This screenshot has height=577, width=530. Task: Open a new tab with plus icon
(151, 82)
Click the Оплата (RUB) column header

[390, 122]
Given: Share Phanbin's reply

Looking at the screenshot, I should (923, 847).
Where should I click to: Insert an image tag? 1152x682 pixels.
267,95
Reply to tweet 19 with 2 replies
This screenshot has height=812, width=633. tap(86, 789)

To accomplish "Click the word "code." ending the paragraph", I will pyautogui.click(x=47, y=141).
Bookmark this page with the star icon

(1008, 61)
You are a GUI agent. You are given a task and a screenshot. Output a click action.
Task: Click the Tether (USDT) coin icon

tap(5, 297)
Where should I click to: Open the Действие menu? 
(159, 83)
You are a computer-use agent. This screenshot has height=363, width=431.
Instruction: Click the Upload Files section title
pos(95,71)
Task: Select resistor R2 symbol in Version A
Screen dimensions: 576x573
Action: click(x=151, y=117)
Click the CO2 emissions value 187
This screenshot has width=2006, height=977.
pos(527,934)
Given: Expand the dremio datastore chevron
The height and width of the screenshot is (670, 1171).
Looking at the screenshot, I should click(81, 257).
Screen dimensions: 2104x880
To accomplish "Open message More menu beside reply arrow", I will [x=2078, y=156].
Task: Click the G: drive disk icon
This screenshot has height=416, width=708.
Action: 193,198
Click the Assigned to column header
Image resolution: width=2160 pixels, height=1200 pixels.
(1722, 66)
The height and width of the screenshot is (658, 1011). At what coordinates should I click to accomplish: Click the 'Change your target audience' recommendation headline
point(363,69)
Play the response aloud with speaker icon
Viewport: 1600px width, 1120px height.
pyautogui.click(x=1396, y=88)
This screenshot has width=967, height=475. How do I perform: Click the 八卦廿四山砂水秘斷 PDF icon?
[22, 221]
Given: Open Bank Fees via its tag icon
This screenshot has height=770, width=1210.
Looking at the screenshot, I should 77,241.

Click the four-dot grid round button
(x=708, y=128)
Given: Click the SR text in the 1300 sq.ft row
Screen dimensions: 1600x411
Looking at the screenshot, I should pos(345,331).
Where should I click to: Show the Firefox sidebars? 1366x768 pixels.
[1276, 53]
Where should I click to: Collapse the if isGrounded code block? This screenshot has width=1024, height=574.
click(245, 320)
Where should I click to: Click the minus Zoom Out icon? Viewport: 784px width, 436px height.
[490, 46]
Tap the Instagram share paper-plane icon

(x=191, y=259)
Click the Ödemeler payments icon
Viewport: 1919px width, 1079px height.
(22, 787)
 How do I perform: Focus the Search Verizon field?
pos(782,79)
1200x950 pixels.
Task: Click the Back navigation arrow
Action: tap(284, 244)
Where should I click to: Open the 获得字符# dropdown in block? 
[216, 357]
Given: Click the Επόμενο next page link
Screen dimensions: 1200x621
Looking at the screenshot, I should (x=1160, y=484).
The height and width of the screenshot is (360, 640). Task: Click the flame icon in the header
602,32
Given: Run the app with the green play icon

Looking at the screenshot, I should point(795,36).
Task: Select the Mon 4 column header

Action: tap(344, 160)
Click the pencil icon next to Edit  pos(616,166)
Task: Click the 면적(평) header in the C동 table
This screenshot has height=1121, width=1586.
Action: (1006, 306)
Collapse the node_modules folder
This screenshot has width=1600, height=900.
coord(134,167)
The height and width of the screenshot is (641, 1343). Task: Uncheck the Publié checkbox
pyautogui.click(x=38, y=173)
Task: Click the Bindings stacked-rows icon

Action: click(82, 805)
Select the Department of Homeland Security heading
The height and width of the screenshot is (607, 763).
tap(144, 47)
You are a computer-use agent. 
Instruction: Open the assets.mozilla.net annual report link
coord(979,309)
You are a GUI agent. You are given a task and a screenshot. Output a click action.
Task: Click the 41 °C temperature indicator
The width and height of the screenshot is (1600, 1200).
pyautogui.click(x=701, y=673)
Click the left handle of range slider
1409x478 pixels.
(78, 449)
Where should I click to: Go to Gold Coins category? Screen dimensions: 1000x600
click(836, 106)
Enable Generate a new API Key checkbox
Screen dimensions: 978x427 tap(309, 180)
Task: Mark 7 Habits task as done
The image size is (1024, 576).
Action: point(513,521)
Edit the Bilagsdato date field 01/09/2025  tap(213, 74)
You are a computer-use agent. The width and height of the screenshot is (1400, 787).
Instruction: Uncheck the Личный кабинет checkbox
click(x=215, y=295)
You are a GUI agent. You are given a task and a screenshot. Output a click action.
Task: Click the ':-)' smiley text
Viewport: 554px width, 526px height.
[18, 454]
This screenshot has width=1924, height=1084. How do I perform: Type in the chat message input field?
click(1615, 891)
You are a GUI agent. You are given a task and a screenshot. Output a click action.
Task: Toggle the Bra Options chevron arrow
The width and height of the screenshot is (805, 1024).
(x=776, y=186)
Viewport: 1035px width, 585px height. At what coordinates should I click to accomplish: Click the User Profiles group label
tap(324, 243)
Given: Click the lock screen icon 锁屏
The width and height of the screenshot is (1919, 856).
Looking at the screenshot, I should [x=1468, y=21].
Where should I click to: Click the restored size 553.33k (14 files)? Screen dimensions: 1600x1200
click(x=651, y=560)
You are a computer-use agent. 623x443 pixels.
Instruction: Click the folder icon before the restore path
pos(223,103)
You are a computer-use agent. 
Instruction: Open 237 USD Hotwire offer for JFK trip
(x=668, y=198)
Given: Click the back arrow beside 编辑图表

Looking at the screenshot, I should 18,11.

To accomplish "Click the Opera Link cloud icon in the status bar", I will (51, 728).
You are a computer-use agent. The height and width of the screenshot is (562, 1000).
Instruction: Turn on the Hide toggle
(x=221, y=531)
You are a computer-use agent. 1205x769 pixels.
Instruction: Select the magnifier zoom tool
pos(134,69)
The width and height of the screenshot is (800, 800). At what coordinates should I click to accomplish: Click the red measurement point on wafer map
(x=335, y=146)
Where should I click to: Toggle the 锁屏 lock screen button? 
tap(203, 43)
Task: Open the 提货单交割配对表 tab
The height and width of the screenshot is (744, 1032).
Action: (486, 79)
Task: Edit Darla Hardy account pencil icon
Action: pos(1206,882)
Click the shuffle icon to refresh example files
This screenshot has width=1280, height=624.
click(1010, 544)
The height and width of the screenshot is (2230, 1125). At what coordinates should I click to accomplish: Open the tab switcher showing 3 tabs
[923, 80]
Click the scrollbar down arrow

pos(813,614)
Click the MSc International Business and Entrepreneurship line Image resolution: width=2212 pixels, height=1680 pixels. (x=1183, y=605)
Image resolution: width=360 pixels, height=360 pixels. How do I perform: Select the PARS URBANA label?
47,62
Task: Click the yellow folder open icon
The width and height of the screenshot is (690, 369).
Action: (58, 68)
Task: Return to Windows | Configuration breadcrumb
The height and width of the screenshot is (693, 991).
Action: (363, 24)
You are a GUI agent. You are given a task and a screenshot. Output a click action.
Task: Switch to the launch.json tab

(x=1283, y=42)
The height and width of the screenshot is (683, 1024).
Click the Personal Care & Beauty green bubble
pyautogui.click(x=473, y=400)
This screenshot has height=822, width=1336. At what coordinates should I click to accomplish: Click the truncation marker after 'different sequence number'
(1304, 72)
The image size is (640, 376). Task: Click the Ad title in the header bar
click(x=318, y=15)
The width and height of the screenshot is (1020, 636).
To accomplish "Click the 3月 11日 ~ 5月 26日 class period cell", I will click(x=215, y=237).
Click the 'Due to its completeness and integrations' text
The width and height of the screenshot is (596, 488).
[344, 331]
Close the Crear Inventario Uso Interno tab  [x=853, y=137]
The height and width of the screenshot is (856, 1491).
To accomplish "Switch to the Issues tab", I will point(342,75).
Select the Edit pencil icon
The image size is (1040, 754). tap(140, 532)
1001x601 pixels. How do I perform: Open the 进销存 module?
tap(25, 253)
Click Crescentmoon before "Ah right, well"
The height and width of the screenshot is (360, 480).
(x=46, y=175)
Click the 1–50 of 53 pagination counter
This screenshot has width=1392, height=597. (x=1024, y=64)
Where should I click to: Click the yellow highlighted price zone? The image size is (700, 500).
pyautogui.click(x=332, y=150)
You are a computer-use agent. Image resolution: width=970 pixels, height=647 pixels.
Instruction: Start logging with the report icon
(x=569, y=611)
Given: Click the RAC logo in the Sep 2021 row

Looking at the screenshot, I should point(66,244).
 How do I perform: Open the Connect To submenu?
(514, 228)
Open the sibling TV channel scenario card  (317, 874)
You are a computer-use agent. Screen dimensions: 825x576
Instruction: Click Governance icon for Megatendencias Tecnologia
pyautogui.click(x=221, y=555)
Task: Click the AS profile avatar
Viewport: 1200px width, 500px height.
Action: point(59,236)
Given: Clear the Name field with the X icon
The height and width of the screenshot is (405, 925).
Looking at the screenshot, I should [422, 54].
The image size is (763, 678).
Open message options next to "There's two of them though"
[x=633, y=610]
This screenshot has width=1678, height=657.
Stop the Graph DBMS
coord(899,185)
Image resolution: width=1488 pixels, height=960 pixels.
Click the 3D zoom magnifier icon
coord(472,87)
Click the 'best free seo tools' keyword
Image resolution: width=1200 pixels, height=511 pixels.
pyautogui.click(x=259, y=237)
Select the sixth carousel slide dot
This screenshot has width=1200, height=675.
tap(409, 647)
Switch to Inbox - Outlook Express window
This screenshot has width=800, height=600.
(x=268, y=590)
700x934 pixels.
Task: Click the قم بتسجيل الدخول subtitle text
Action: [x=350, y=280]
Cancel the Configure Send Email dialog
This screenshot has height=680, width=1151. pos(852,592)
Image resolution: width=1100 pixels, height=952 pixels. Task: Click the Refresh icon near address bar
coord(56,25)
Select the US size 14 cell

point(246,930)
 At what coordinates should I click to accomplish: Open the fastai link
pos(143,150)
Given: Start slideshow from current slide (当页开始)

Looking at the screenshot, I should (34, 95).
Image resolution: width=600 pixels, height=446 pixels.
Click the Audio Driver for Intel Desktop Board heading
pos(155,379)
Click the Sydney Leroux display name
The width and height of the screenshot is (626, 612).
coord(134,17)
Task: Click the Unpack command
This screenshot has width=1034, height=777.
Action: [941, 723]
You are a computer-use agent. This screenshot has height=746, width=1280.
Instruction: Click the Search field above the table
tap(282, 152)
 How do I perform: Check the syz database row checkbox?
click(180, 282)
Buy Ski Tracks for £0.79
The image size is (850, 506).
□ □ □ □ □ □ □
**Required work**
Please give back exactly the lines of the listing above that run from the one containing "Instruction: Select the magnifier zoom tool" through the one containing "Click the 'Due", and only those.

**Written response**
Instruction: Select the magnifier zoom tool
pos(134,69)
The width and height of the screenshot is (800, 800). At what coordinates should I click to accomplish: Click the red measurement point on wafer map
(x=335, y=146)
Where should I click to: Toggle the 锁屏 lock screen button? 
tap(203, 43)
Task: Open the 提货单交割配对表 tab
The height and width of the screenshot is (744, 1032).
Action: (486, 79)
Task: Edit Darla Hardy account pencil icon
Action: pos(1206,882)
Click the shuffle icon to refresh example files
This screenshot has width=1280, height=624.
click(1010, 544)
The height and width of the screenshot is (2230, 1125). At what coordinates should I click to accomplish: Open the tab switcher showing 3 tabs
[923, 80]
Click the scrollbar down arrow

pos(813,614)
Click the MSc International Business and Entrepreneurship line Image resolution: width=2212 pixels, height=1680 pixels. (x=1183, y=605)
Image resolution: width=360 pixels, height=360 pixels. How do I perform: Select the PARS URBANA label?
47,62
Task: Click the yellow folder open icon
The width and height of the screenshot is (690, 369).
Action: (58, 68)
Task: Return to Windows | Configuration breadcrumb
The height and width of the screenshot is (693, 991).
Action: (363, 24)
You are a GUI agent. You are given a task and a screenshot. Output a click action.
Task: Switch to the launch.json tab

(x=1283, y=42)
The height and width of the screenshot is (683, 1024).
Click the Personal Care & Beauty green bubble
pyautogui.click(x=473, y=400)
This screenshot has height=822, width=1336. At what coordinates should I click to accomplish: Click the truncation marker after 'different sequence number'
(1304, 72)
The image size is (640, 376). Task: Click the Ad title in the header bar
click(x=318, y=15)
The width and height of the screenshot is (1020, 636).
To accomplish "Click the 3月 11日 ~ 5月 26日 class period cell", I will click(x=215, y=237).
Click the 'Due to its completeness and integrations' text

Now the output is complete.